The Current7:22How Reader’s Digest changed this Canadian’s life
When Elisabeth Baugh opened a Reader’s Digest in 1982, she didn’t know it would change her life.
Baugh was born with an arteriovenous malformation, a rare vascular defect that caused changes to the appearance of her face.
There’s no known cause, but it’s been something she’s lived with since childhood.
“I really knew I needed help,” Baugh said. “My tongue had grown and it was pushing my teeth out of alignment. I couldn’t chew food. I was choking all the time.”
During an initial surgery in 1966, at just 14 years old, she said her lips were sewn shut and a large part of her tongue was removed.
“It was very traumatic,” she said, after going through a long and painful recovery.
Later, she married and had four children. But the condition worsened throughout her pregnancies.
In 1982, while visiting her parents, Baugh cracked open a Reader’s Digest. In it, she found an article called “An Architect of the Face,” profiling Dr. Ian Munro, a pioneer in the field of face and skull surgery.
“Here was a doctor who had trained in France with building a whole new field of craniofacial surgery,” said Baugh.
When she discovered he worked at the Hospital for Sick Children in Toronto, just an hour away from her home in Niagara-on-the-Lake, Ont., she knew she had to make an appointment — a moment she called “a life-changing experience.”
But the influence of Reader’s Digest in Canada is soon coming to an end. The American parent company of the magazine has announced it’s ending the publication of Reader’s Digest Canada by April.

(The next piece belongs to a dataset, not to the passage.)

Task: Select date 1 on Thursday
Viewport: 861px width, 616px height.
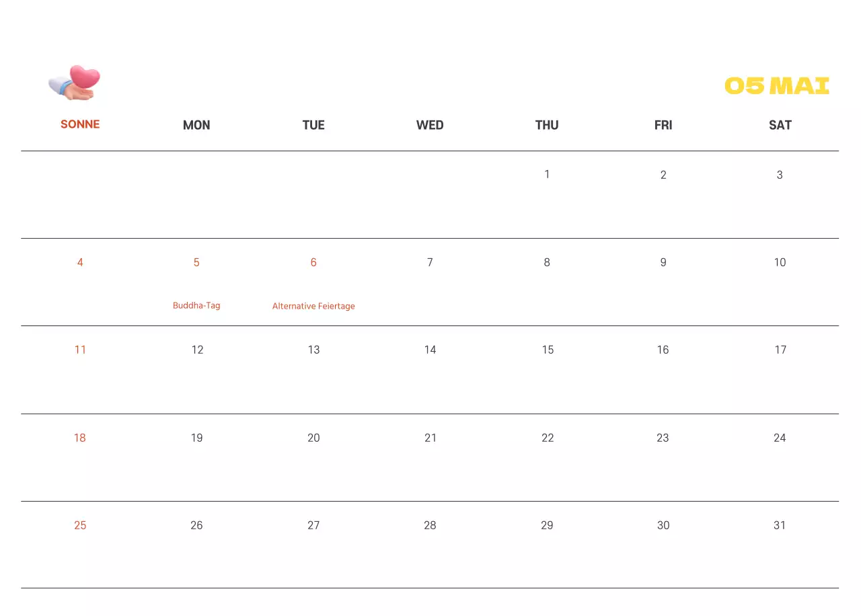Action: point(547,174)
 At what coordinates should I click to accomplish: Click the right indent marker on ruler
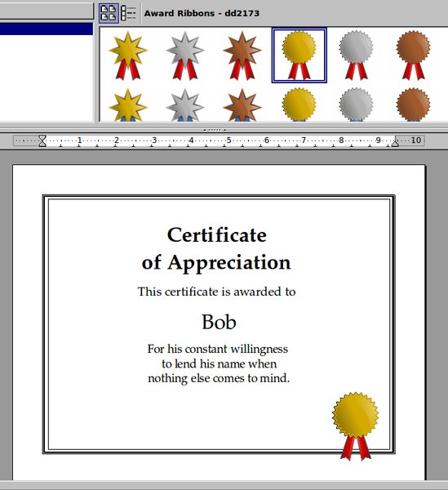pyautogui.click(x=395, y=142)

Baugh still has the original copy of that issue from the ’80s.
Without it, she said she can’t imagine how her life would’ve turned out.
Charity born
After a successful surgery the following year, she became friends with the psychiatrist on the team who suggested Baugh might be able to help others with the same experience.
“I kind of was puzzled, but I’d never talked to anybody about my face, not that I wouldn’t have. There was just never the occasion to,” she said.
She eventually met with a teenage girl living with the same condition, who was not keen on getting surgery, although her mother was. That’s when she realized she could help families in a similar situation.
“I knew the whole story,” said Baugh. “I knew why each of them felt the way they did. And I knew it just because I’d lived it.”
The Current7:58Reader’s Digest Canada shuts down
Today Baugh meets all kinds of people with similar lived experience.
Reading that article led her to start AboutFace in 1985, an organization that supports people with facial differences.
Although now retired, she’s spent nearly 40 years in the charitable sector — which she said she owes to the magazine.
‘Very Canadian’
The magazine meant a lot to readers across the country, according to former editor-in-chief Mark Pupo.
For some, it was a quintessential standard of the doctor’s office waiting room, and it would always be waiting for Pupo at his grandparents’ house.
“It had this reputation as a grandparents’ magazine, but it was shared among families. It was shared among communities,” he said.
It also said a lot about the human experience of being Canadian.
He said he often heard from newcomers and immigrants to Canada that the magazine was an introduction to Canadian life.
“At its core, it was very Canadian,” he said. “It was owned… by the U.S. parent company, but it’s always been thoroughly, uniquely Canadian. Like, Canadian stories being told to Canadians in many ways.”
“More than 80 per cent of every issue I worked on was written by Canadians, created for Canadians.”
The most Canadian stories always involved “you know, doing some act of kindness along the way, and also telling a lot of jokes.”
Picking up Reader’s Digest that day allowed Baugh the opportunity of a better life, and to help others seek one out too, she said.
“You know, how they used to go around and you’d win the cash sweepstakes from Reader’s Digest?” she said. “I actually feel like I won the life sweepstakes.”